Frequent Testing Piles Up Issues
In order to effective manage vulnerabilities in development, ongoing scanning and testing is required. While regular vulnerability testing helps in the prevention and detection of application vulnerabilities, it creates a cycle of ongoing issues for security teams. Each time a vulnerability test is run, they face the same issues of triggering numerous false alarms. Without the right controls in place and well-staffed AppSec team, security debt can quickly ensue. Further, each time a vulnerability test takes place, AppSec specialists must go through the entire triage and diagnosis process again, sorting through results, pinpointing true vulnerabilities, and prioritizing remediation based on risk.

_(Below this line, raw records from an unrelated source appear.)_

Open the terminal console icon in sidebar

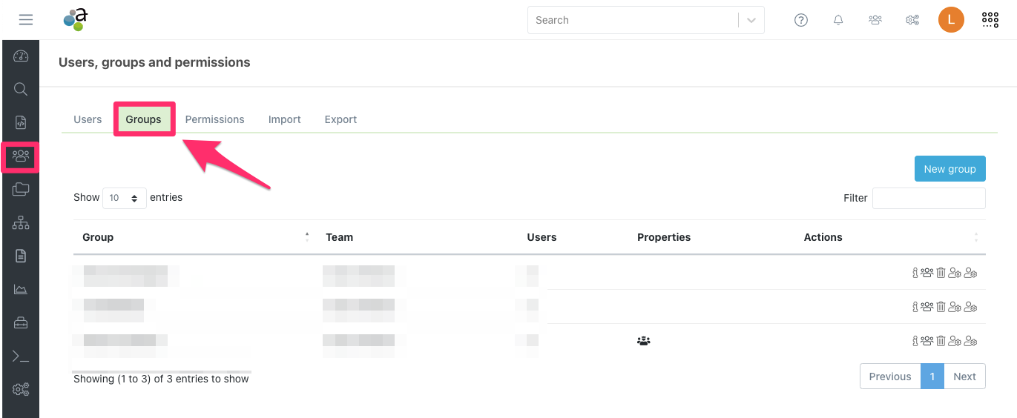point(21,356)
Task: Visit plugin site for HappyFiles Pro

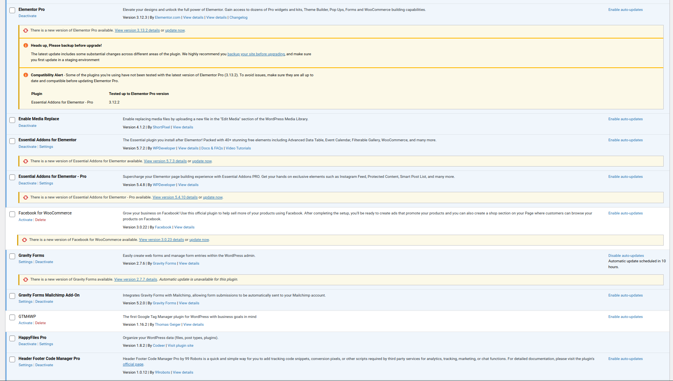Action: [x=180, y=346]
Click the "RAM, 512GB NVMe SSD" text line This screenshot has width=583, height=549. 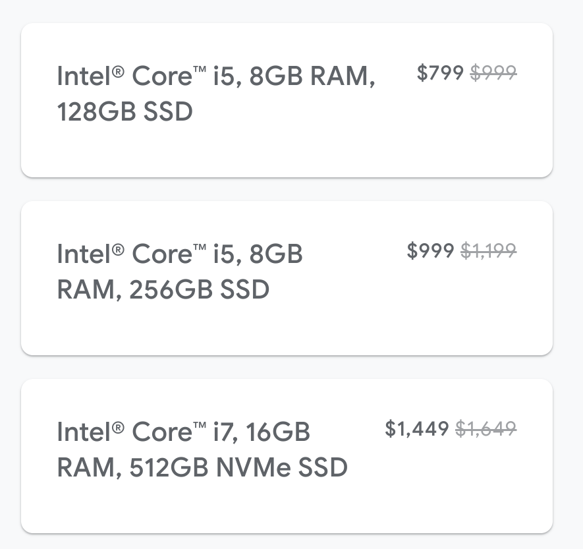tap(202, 467)
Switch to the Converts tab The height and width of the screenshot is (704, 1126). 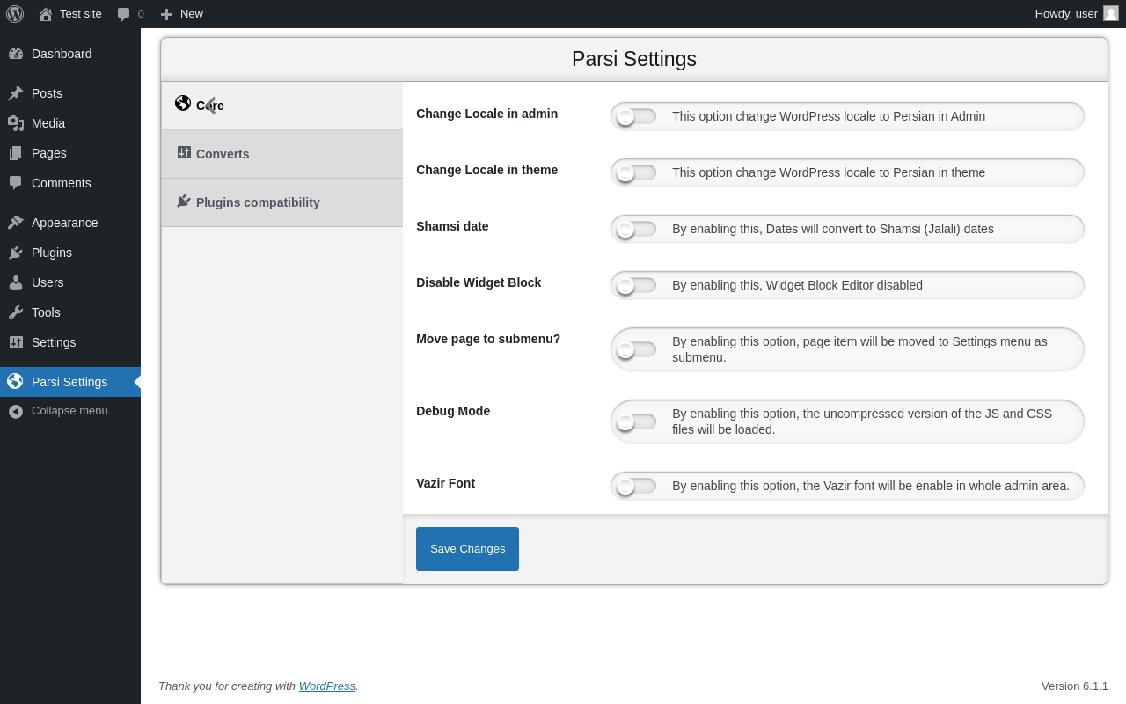pos(223,154)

Vulnerability Testing With Automated Remediation
Legacy application security and vulnerability testing make application security a more difficult undertaking, weighing AppSec teams down with false positives, false negatives, and other numerous inefficiencies such as manual triage, diagnosis, prioritization of remediation, and more. Instead of relying on decades-old processes that raise additional issues that must later be addressed, developers need a reliable way of continuous security that removes time-consuming work by the AppSec team on triage and diagnosis.
Embedding continuous application security and protection into applications using instrumentation enables developers to get alerts about vulnerabilities as they are writing code. They no longer need to spend valuable time retracing their steps to locate vulnerabilities and determine their cause, as they can do so while still working the continuous integration/continuous deployment (CI/CD) pipeline. This reduces the time needed to find and test vulnerabilities. Through automated vulnerability detection, there is no longer a need to stop development for testing purposes or guess which triggers are false positives. Instead, code is analyzed as it is written in real time. Plus, integrating security testing into the development process is proven to reduce the costs as a result of a data breach by $10.55 per compromised record.
Instrumentation also enables organizations to extend application security directly from development into production. Known as runtime application self-protection (RASP), application behavior is continuously monitored and attacks are pinpointed in real time. And because RASP is embedded within running software, it virtually eliminates the false positives that occur with web application firewalls (WAFs).